[Listen and learn : Panel]
Digital tote resources
Purpose & objective
Ask teachers if they would want students to be more engaged and more motivated, and you will see heads emphatically nod. Now ask them if they would be interested in using Game Based Learning (GBL) to accomplish this, and you will see fear, anxiety, or disbelief. Some educators are already interested in Game Based Learning (GBL), but don’t know where to begin. Most teachers have heard of Minecraft, through their students and/or their own children, and don’t understand what it is or why it’s so popular. As the education field attempts to address the issues of student motivation and engagement, the use of games in the classroom steps up as a viable solution. As teachers start to consider using a game like MinecraftEdu in their classes, the first question is always, “how do I use it with my curriculum and my level of students?” There is already a wealth of pre-created content available for teachers to use with MinecraftEdu, but most teachers have specific needs or want their students to be the creators of their learning artifacts, starting from scratch. This panel discussion aims to tap into the teachers’ (and other participants’) experiences and expertise to come up with ideas for applying this technology to their learning spaces. This is a just-in-time approach to helping people who are hoping to get started but don’t know how. All of the panelists are classroom teachers, trainers of teachers, and experienced presenters who have used MinecraftEdu with students and taught many teachers how to use it with their students. All hold advanced degrees in education or educational technology, and have studied and put into practice sound pedagogy focused on learner motivation and engagement.
Participants will come with questions and leave with answers. They will be given ideas as springboards to their own exploration and brainstorming, and they will also have contact information for all the panelists as well as others active in the Minecraft in Education community. They will be equipped with resources such as the MinecraftEdu Worlds Library and the “Minecraft Teachers” Google Group as well as a list of involved educators and hashtags to follow on Twitter. Even participants who do not ask questions of the panel will hear a plethora of ideas for incorporating MinecraftEdu or other Game Based Learning tools in their curricula.
Introduction: Each presenter will introduce him/herself by sharing their background, educational preparation, current role in education, and a favorite curricular application of MinecraftEdu (including subject area and grade level).
Soliciting questions: (a majority of the time) The presenters will welcome questions from the audience focused primarily on how MinecraftEdu could be used with students in specific subject area/grade level combinations. Since state content standards vary, the panelists may elicit further information about some of what is covered in a given teacher’s course at present.
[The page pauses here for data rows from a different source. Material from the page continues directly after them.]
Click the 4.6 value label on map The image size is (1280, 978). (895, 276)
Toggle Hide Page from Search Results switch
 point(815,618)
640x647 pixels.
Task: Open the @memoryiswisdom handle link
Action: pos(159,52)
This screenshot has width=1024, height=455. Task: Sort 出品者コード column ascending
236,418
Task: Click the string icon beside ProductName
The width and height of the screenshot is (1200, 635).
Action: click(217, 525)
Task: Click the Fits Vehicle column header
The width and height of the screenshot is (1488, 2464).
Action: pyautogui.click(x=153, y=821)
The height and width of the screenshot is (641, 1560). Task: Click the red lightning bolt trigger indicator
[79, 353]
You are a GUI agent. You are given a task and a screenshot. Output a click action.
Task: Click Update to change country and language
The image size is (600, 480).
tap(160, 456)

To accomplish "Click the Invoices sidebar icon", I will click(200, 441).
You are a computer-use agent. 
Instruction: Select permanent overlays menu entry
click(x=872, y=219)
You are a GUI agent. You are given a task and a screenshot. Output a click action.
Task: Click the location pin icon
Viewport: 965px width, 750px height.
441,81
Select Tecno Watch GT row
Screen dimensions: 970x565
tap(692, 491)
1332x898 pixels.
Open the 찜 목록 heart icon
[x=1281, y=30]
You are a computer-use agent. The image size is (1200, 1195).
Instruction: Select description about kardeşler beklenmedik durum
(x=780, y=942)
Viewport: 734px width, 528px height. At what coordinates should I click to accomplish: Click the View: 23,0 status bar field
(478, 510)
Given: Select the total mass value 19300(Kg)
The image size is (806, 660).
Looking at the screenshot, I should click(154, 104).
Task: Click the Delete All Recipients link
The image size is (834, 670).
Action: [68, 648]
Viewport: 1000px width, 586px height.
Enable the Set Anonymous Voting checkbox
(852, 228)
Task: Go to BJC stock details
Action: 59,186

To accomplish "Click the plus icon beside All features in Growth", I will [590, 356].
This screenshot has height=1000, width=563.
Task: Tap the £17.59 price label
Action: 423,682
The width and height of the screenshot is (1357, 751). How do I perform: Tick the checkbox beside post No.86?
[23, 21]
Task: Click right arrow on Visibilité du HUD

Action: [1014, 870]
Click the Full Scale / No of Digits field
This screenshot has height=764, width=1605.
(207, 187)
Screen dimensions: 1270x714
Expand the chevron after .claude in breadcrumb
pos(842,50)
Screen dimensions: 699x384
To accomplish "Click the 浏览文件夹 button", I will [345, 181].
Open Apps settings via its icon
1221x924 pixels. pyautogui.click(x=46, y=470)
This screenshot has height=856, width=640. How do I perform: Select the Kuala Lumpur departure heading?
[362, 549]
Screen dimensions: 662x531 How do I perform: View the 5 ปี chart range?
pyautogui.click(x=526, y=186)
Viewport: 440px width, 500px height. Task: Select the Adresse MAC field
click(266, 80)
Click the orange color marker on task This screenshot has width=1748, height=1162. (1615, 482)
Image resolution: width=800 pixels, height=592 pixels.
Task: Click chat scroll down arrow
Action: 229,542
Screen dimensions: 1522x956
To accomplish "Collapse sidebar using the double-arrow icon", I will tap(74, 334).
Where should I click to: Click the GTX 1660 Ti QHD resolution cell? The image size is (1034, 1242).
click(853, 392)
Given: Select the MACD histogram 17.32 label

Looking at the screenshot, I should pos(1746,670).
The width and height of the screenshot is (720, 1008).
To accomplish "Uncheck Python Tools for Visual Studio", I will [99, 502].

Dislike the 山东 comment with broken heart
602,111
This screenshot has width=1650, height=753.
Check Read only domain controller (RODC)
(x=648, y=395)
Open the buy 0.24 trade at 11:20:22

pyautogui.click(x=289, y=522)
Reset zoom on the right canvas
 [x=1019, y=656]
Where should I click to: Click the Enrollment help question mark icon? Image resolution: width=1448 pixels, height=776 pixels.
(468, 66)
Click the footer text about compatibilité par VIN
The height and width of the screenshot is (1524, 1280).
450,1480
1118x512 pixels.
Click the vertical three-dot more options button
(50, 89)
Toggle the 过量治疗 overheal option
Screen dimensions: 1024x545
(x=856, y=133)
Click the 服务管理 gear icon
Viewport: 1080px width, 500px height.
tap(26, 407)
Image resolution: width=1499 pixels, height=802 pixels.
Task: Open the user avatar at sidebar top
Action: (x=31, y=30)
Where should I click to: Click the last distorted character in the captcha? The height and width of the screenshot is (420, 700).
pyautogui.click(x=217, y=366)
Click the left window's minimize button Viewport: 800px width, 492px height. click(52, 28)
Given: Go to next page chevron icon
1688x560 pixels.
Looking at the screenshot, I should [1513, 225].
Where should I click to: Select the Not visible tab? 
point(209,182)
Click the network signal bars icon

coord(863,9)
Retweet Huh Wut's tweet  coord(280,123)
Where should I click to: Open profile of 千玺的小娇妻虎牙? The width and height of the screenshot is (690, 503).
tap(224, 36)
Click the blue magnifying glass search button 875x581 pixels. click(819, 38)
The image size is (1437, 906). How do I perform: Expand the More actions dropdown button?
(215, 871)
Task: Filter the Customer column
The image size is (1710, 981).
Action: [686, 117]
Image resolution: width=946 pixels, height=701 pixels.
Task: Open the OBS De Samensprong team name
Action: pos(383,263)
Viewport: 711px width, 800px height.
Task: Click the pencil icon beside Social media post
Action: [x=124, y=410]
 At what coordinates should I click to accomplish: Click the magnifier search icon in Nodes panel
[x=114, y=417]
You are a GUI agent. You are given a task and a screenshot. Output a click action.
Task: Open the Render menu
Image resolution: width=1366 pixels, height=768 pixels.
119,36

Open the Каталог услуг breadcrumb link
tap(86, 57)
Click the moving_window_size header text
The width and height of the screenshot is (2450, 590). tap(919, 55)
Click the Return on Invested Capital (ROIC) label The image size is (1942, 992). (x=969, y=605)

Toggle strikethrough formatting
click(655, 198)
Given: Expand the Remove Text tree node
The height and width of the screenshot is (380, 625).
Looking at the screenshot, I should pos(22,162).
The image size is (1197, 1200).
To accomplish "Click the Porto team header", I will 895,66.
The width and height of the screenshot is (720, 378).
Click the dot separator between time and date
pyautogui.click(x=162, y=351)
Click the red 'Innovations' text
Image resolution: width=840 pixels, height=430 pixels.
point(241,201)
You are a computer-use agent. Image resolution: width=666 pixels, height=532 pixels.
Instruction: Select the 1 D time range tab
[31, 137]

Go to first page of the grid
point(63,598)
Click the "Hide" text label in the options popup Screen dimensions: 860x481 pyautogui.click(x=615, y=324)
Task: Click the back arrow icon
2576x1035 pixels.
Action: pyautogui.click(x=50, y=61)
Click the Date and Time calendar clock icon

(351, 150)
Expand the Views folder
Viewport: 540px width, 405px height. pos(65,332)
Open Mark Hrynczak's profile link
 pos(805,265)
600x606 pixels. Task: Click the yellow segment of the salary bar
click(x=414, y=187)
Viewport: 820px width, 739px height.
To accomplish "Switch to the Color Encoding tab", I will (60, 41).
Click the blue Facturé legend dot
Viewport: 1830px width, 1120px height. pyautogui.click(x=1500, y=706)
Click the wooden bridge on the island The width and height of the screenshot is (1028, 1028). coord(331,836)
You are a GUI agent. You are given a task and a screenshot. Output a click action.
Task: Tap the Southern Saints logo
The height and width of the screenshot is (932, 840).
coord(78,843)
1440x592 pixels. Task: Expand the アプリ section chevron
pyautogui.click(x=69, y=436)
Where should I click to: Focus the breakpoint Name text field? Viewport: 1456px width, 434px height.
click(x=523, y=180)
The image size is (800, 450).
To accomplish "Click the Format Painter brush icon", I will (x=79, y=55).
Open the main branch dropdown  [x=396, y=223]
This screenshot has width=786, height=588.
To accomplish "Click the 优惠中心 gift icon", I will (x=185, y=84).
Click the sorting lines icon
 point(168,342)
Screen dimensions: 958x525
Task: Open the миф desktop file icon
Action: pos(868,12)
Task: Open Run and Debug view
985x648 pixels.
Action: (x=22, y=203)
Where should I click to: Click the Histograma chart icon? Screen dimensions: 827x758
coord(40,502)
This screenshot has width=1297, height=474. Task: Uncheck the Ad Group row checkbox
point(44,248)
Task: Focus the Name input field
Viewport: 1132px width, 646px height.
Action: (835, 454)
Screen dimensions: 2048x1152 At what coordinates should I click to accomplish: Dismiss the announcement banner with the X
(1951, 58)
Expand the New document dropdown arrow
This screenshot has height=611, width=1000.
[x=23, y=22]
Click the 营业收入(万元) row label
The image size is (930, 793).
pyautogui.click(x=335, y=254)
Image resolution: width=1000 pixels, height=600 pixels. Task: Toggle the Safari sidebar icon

Additional Q & A at the end: The last 15 to 20 minutes will be devoted to answering other questions audience members may have about implementing Minecraft or MinecraftEdu in a more general sense.
Panelists will also prepare some “frequently asked questions” they have received over the past several years to seed the discussion if there are not enough audience members with questions about specific curricular goals. In addition, panelists will brainstorm in advance some potential curricular questions that may come up so they can be better prepared to give ideas and examples. There will be resources provided with links to pre-created content for MinecraftEdu as well as discussion forums and other online resources participants can access afterward to assist them in their own planning and implementation.
Due to this being a panel discussion, it’s hard to know exactly how things will play out until the actual day, but the panelists will be prepared for anything Minecraft-related.
The work of Mihály Csíkszentmihályi and James Paul Gee extensively addresses the concepts of flow as it relates to motivation and the use of games, especially video games, in classroom settings to achieve increased engagement, motivation, and perseverance.
Miguel de Aguilera and Alfonso Mendiz, in their 2003 article “Video Games in Education: (Education in the Face of a “Parallel School”), brought to light the use of games in learning in ways many people had not considered before. This helped solidify their role in problem solving, creative thinking, and collaboration, in addition to the use of simulation-type games for mastery of content knowledge and skills by such users as doctors, NASA and other scientists, the military, and a number of Fortune 500 businesses. The use of games in classrooms has been linked to improved deductive reasoning and decision making.
James Paul Gee, in 2003, described how games stretch students to the edge of their learning capability. He said that games are a constant assessment of student understanding, and that by repeatedly playing games, learners can create a cycle of expertise.
In 2005, Kurt Squire asserted that recursive play allows a student’s thinking to become more complex; play is vital in testing new ideas, developing new skills, and participating in new social roles.
Merrilea J. Mayo suggested in 2007 that games in science and engineering education could be the cure to huge classes of students in lecture settings. They are the latest in highly effective experiential learning methods such as field trips and outdoor education experiences, all without having to actually leave the classroom. Games encourage inquiry when students feel safe asking, and experimenting to find the answer to questions such as “what happens when I do this?” Mayo also pointed to games as effective tools for self-efficacy, goal setting, cooperation, continuous feedback, and tailored instruction.